_Collection entries_.
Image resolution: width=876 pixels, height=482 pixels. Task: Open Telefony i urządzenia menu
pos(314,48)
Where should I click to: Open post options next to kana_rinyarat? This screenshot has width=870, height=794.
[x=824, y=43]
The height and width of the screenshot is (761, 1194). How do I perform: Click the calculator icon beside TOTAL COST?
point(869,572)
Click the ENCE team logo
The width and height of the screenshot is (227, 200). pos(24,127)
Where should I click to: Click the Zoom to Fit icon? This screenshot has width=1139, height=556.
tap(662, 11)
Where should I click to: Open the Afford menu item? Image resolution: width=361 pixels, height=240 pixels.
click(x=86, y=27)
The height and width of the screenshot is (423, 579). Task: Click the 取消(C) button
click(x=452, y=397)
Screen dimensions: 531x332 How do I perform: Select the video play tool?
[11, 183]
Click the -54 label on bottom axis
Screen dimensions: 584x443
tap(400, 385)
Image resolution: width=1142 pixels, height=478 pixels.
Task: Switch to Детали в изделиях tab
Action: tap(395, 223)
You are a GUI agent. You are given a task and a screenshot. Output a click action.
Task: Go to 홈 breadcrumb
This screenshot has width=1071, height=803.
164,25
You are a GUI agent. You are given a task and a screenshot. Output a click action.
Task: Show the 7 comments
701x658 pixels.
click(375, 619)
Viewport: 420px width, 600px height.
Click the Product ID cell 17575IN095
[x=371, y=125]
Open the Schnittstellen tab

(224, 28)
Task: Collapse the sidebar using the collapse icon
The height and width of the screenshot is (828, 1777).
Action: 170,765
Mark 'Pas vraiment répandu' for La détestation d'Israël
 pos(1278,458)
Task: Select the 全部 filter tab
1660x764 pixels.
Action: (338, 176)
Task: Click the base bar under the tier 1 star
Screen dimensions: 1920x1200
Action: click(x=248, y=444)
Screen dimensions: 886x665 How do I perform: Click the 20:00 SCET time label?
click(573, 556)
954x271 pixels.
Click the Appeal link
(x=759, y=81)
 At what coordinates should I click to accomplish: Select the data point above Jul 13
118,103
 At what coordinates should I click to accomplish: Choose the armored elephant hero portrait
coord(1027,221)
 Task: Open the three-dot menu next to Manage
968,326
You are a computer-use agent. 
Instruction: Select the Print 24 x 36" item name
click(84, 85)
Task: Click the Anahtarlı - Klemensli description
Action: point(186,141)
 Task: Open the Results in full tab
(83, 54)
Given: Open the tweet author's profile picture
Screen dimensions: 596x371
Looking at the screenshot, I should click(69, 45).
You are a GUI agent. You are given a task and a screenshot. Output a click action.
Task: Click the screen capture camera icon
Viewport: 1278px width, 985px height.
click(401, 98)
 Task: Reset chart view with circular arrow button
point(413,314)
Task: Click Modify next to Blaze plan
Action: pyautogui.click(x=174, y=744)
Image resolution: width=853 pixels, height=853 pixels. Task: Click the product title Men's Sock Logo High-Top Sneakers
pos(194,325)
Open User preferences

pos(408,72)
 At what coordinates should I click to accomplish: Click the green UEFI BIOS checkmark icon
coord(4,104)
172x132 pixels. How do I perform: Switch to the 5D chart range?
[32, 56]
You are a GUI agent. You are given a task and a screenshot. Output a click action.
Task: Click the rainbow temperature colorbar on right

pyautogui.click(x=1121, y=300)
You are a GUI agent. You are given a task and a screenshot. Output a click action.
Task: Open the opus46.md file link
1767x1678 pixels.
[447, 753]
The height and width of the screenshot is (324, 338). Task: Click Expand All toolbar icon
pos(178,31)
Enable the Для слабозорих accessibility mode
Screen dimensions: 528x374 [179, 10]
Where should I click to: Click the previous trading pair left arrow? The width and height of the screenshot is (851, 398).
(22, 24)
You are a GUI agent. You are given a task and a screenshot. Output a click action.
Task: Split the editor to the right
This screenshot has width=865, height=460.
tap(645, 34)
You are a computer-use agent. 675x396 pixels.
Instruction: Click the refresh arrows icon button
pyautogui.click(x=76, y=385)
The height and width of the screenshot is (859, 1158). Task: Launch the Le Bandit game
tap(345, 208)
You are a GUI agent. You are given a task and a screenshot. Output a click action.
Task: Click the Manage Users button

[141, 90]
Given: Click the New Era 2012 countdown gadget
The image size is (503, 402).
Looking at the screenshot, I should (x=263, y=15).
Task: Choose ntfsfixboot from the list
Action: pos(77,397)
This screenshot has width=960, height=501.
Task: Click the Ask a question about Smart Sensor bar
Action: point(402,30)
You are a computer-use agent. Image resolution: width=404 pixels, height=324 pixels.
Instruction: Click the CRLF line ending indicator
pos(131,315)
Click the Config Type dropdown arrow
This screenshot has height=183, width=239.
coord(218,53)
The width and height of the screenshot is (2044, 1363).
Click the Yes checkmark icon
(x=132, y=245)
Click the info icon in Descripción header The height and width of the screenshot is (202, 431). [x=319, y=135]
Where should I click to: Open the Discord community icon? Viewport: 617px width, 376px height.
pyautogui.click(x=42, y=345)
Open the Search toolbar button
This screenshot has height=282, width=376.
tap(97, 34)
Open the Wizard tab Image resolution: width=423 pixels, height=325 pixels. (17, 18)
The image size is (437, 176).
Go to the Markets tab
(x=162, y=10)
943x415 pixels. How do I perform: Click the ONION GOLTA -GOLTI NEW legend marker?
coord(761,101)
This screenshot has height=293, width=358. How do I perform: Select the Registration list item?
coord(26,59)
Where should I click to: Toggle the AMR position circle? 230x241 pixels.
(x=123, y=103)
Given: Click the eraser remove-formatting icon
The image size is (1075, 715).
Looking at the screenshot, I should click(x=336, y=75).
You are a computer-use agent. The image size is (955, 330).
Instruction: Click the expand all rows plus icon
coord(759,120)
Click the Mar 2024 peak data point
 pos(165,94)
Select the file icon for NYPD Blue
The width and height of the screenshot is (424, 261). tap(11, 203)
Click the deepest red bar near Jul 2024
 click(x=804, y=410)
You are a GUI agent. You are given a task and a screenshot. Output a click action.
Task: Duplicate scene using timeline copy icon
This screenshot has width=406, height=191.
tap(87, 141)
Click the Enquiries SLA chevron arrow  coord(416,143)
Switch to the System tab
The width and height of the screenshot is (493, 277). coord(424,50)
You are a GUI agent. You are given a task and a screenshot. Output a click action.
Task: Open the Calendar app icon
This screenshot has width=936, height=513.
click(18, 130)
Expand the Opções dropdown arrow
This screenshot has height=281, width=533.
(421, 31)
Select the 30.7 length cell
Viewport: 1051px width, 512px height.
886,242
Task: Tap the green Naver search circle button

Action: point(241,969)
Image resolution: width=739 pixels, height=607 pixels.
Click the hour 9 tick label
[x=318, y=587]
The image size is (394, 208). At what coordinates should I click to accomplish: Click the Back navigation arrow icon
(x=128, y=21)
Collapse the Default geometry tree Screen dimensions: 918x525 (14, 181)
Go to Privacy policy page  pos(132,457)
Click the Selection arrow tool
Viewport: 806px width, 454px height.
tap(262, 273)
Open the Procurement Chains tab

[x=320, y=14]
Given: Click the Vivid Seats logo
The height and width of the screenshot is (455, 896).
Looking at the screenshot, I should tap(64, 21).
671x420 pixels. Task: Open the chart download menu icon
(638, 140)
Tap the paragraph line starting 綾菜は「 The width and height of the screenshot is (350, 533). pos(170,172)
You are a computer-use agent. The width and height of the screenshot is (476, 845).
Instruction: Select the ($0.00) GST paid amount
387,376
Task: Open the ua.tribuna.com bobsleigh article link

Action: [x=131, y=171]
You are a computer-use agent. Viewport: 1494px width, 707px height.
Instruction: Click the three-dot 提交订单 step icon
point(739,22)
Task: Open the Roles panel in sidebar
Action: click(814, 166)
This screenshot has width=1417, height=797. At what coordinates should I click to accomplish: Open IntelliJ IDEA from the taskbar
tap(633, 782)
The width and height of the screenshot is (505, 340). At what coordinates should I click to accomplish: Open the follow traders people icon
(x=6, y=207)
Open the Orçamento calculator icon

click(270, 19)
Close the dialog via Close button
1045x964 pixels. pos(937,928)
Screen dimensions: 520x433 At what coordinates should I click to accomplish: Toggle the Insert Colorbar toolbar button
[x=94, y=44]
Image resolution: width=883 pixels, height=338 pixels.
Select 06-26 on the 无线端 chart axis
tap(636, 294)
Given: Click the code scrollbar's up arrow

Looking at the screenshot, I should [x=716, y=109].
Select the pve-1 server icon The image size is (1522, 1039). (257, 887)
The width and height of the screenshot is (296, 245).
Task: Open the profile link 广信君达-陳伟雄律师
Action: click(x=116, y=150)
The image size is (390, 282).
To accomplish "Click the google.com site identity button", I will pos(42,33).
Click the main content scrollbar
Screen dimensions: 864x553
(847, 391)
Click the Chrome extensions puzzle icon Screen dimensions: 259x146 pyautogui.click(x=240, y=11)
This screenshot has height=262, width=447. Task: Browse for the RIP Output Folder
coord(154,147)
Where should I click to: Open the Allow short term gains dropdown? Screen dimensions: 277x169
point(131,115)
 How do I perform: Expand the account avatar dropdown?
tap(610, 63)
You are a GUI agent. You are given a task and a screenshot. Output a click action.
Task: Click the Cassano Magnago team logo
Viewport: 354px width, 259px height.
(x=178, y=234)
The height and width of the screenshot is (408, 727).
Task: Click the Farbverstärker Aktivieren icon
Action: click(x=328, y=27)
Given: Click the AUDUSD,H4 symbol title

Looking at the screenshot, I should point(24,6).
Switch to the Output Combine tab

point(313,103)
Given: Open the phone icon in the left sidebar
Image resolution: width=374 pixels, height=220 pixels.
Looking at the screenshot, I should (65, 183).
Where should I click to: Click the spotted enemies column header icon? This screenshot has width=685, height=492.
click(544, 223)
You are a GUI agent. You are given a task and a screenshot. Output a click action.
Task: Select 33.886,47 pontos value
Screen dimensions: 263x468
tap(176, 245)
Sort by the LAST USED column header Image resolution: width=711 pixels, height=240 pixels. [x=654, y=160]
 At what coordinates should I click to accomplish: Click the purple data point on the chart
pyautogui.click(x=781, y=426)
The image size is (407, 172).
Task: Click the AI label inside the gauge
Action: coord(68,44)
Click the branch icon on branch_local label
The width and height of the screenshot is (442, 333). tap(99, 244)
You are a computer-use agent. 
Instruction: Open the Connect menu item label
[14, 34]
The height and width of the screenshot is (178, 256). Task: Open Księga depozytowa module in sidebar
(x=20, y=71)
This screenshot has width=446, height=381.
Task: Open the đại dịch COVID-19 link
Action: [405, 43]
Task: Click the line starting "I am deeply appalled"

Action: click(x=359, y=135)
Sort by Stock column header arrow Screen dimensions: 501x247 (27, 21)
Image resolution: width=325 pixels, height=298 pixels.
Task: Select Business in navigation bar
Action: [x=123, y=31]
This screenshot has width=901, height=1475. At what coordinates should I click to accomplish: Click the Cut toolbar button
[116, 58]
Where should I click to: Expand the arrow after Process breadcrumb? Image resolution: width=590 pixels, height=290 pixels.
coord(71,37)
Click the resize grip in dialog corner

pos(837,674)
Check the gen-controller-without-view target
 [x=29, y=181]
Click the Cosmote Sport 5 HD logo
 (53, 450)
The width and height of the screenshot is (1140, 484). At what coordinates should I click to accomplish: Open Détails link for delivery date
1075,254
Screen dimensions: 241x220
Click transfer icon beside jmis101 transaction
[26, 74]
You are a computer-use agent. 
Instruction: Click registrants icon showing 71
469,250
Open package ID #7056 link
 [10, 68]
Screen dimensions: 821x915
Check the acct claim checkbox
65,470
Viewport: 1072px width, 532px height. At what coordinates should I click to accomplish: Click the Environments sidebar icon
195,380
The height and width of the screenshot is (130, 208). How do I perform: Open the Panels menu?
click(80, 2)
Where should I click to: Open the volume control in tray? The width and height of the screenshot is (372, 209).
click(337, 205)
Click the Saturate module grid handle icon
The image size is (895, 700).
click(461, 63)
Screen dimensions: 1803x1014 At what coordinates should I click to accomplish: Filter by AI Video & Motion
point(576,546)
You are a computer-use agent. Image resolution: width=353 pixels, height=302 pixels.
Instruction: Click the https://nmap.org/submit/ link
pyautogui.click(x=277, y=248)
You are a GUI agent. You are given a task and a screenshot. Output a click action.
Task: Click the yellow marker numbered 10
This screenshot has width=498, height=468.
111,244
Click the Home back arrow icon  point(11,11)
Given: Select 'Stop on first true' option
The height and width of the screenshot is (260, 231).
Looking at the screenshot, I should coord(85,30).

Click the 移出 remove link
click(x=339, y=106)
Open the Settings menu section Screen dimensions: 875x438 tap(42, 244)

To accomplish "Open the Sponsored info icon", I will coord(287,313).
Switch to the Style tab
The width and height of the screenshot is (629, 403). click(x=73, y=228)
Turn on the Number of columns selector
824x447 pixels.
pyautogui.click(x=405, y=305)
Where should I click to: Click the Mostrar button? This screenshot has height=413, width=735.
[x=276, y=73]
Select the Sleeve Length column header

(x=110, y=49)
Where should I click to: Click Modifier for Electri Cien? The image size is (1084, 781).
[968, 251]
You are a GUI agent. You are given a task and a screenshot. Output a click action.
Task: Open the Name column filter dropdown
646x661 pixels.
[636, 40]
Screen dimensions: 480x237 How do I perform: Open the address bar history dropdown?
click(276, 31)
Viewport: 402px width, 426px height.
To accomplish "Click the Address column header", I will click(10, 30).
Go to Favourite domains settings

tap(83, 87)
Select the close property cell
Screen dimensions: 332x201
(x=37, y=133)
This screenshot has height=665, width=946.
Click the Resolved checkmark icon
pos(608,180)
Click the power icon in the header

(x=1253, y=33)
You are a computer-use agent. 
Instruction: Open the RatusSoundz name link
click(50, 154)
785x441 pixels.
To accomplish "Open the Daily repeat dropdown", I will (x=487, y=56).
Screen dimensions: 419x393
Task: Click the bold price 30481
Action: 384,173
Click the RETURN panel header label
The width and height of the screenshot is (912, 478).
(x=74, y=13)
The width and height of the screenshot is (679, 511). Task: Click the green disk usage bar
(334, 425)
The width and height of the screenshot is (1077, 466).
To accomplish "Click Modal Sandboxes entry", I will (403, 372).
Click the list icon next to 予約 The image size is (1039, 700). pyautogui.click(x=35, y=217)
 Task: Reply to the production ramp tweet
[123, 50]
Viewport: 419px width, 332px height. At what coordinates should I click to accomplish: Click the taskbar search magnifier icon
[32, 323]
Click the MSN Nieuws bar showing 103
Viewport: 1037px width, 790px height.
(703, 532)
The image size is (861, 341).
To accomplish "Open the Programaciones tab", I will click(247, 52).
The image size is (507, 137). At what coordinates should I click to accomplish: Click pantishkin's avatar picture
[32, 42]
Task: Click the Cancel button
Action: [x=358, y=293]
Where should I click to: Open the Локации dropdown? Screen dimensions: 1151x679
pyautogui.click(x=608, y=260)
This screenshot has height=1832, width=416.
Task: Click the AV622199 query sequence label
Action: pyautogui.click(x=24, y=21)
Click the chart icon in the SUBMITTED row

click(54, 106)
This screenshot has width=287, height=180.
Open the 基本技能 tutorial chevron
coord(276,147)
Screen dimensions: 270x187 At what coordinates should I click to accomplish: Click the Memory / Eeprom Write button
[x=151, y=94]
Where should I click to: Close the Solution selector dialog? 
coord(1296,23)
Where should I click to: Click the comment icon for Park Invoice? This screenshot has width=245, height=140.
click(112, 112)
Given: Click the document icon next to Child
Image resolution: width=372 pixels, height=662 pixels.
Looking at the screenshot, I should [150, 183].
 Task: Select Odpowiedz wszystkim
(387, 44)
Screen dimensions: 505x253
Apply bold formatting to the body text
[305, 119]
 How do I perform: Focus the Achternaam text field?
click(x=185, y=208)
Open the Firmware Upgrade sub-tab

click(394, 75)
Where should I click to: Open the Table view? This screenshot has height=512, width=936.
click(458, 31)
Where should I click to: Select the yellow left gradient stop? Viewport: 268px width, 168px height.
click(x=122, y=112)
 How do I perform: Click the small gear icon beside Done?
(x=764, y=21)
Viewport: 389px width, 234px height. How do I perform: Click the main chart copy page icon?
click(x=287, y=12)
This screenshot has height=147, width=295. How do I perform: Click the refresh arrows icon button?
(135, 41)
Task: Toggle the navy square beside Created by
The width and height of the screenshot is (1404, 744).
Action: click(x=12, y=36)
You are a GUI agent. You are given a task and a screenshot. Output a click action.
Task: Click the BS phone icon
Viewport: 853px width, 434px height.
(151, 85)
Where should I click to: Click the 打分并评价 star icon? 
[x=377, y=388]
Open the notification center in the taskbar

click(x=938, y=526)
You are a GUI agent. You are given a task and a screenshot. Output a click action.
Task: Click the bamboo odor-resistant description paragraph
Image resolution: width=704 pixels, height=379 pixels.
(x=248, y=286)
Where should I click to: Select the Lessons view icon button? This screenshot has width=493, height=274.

_Work instruction_. Among the lines above, find those holding "paragraph" and copy each one.

_Solution to this exercise_.
Tap the paragraph line starting 綾菜は「 The width and height of the screenshot is (350, 533). pos(170,172)
Task: Click the bamboo odor-resistant description paragraph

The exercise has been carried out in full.